-- SOURCE DOCUMENT --
Im not sure what your point is.

Im not talking about blatant racism. Its subtle but still prevalent. How can it not be when society has not dealt with race issues 100%? To say there's no racism in sport is the same as saying there is no racism, period.

Its speculative for sure, but I reckon that if Mayweather was the exact same boxer but white, he would have made even more money.

EDIT

Out of curiosity, I searched for the highest paid footballers in the world. Football being a very multi cultural sport and all. We can al agree there are a LOT of very successful back footballers. But the top 15 goes like this: 2 are black and 13 are white. Even though it backs up my argument a touch, I was still surprised at the imbalance if im honest.


----------



## Spite (Jul 7, 2009)

Liddellianenko said:


> The woman that he apparently raped had made the same accusations against others before him, and she willingly went to his hotel room at 2 am, was she expecting to play nintendo?


Well.

The story goes that she said he could have his way with her, if she could not beat Mike Tyson on Mike Tysons Punch Out for the Nintendo.

Ain't nobody can beat Mike Tyson on Mike Tysons Punch Out.

She cried foul play, insisting the 'B' button was faulty.


----------



## DonRifle (Jan 18, 2009)

Soojooko said:


> Its speculative for sure, but I reckon that if Mayweather was the exact same boxer but white, he would have made even more money.
> 
> EDIT
> 
> Out of curiosity, I searched for the highest paid footballers in the world. Football being a very multi cultural sport and all. We can al agree there are a LOT of very successful back footballers. But the top 15 goes like this: 2 are black and 13 are white. Even though it backs up my argument a touch, I was still surprised at the imbalance if im honest.


What about Joe Calzaghe. Undefeated 47-0 I think. Earned massively less amounts of money then Floyd. Should he complain that the world is anti-welsh or something? 

Name the best black players in the world right now? Toure and Neymar. Both i bet in that top 15. Probably 50% of them are hispanic/Latino right? Do hispanic people get lumped in with white people in order to make a case for black people? 
Off the top of my head Suarez, Aguero, Messi, Rodriguez, Falcao are all from south america and probably in that list. Unless you present a clear picture of the demographic of who is playing football to start with and the % of whites, blacks, asians, hispanic latinos etc, it makes no sense to say there should be more black players in that list. The fact is if a black player is good enough he gets a huge fee and he gets bought. Benteke, Mangala, Sterling were they the 3 biggest transfers last year? All black. 
We are now getting into social justice warrior territory where people are going looking for problems.

-- GIVEN DATA --

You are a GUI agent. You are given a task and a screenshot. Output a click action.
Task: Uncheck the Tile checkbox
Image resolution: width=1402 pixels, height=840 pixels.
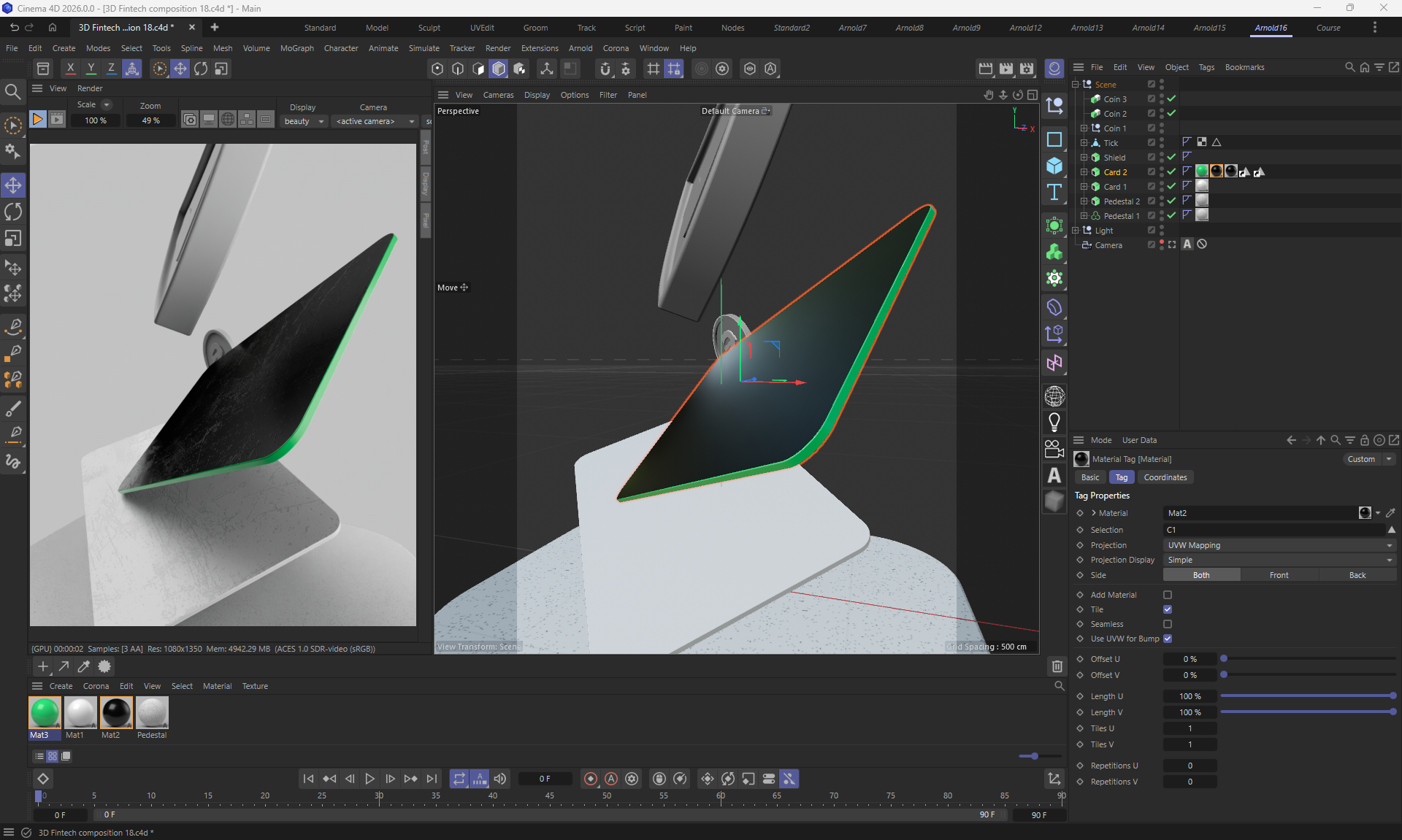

-- SHORT PROBLEM 1 --
Quote the forum thread about race and pay in sport word for word, everything from "Im not sure" down to "no racism, period.".
-- SHORT PROBLEM 2 --
Answer these questions using the forum thread about race and pay in sport.
(a) In the search for the highest-paid footballers in the world, how many of the top 15 were black?
(b) In the story about Mike Tysons Punch Out, which button did she insist was faulty?
(c) What record does the thread give for Joe Calzaghe?
-- SHORT PROBLEM 3 --
Continue the forum thread about race and pay in sport from its last sentence.

-- TASK RESPONSE 1 --
Im not sure what your point is.

Im not talking about blatant racism. Its subtle but still prevalent. How can it not be when society has not dealt with race issues 100%? To say there's no racism in sport is the same as saying there is no racism, period.

-- TASK RESPONSE 2 --
(a) Two of the top 15 were black.
(b) She insisted the 'B' button was faulty.
(c) Undefeated, 47-0.

-- TASK RESPONSE 3 --
Racism exists in sport in a big way, in places like Russia where they throw banana's at the player and chant monkey chants. Which I might add the black players happily play through for a paycheck when they could go to another league and take a salary cut in order to make a statement. But anyway, solving the clear problems its whats important, not manufacturing them off statistics that are not relevant to the actual real participants etc. The top leagues in the world all have populations who are caucasion dominant. If one in 4 people in a place are black, it should mean a 1 in 4 balance, not a 2 in 4 balance in order to satisfy a false sense of justice.


----------



## RangerClydeTheBlue (Jul 11, 2012)

Soojooko said:


> Im not sure what your point is.
> 
> Im not talking about blatant racism. Its subtle but still prevalent. How can it not be when society has not dealt with race issues 100%? To say there's no racism in sport is the same as saying there is no racism, period.
> 
> ...


But it's not just anti-black racism. That's not the only thing race in the world, nor is it the only race to have faced hardships. I know you didn't say that it was, but that's always how these conversations go.

I really REALLY don't think May would have made that money if he was white. That's his thing. Do you think anyone gives two shits if Adrien Broner is a white guy? He's just be cheesy and embarassing instead of arrogant and irritating. That's the appeal and why he sells tickets. Who's more popular; 34-0 Gennady Golovkin (who's an absolute knockout machine) or 34-0 Mike Tyson? OBVIOUSLY Tyson. The reason? An entire package. Kid coming from the projects with a major chip on his shoulder. His race, his background, his look, his weight. Everything was a factor as to the appeal. Race can be a positive as well.

I was more meaning "great" football players, not as much money. Money is weird in football. It's a little bit different these days too with the rise of Germany and Holland to the level they are at. English football has also kind of over taken a bit. France and Brazil aren't where they were 10 years ago and black players from England aren't rising to huge levels anymore so that will likely be some inconsistencies. Guys like Rooney were never as good as guys like Zidane but he probably earns more than Zidane ever would. The top players though like Ronaldinho and Henry definitely earned their worth.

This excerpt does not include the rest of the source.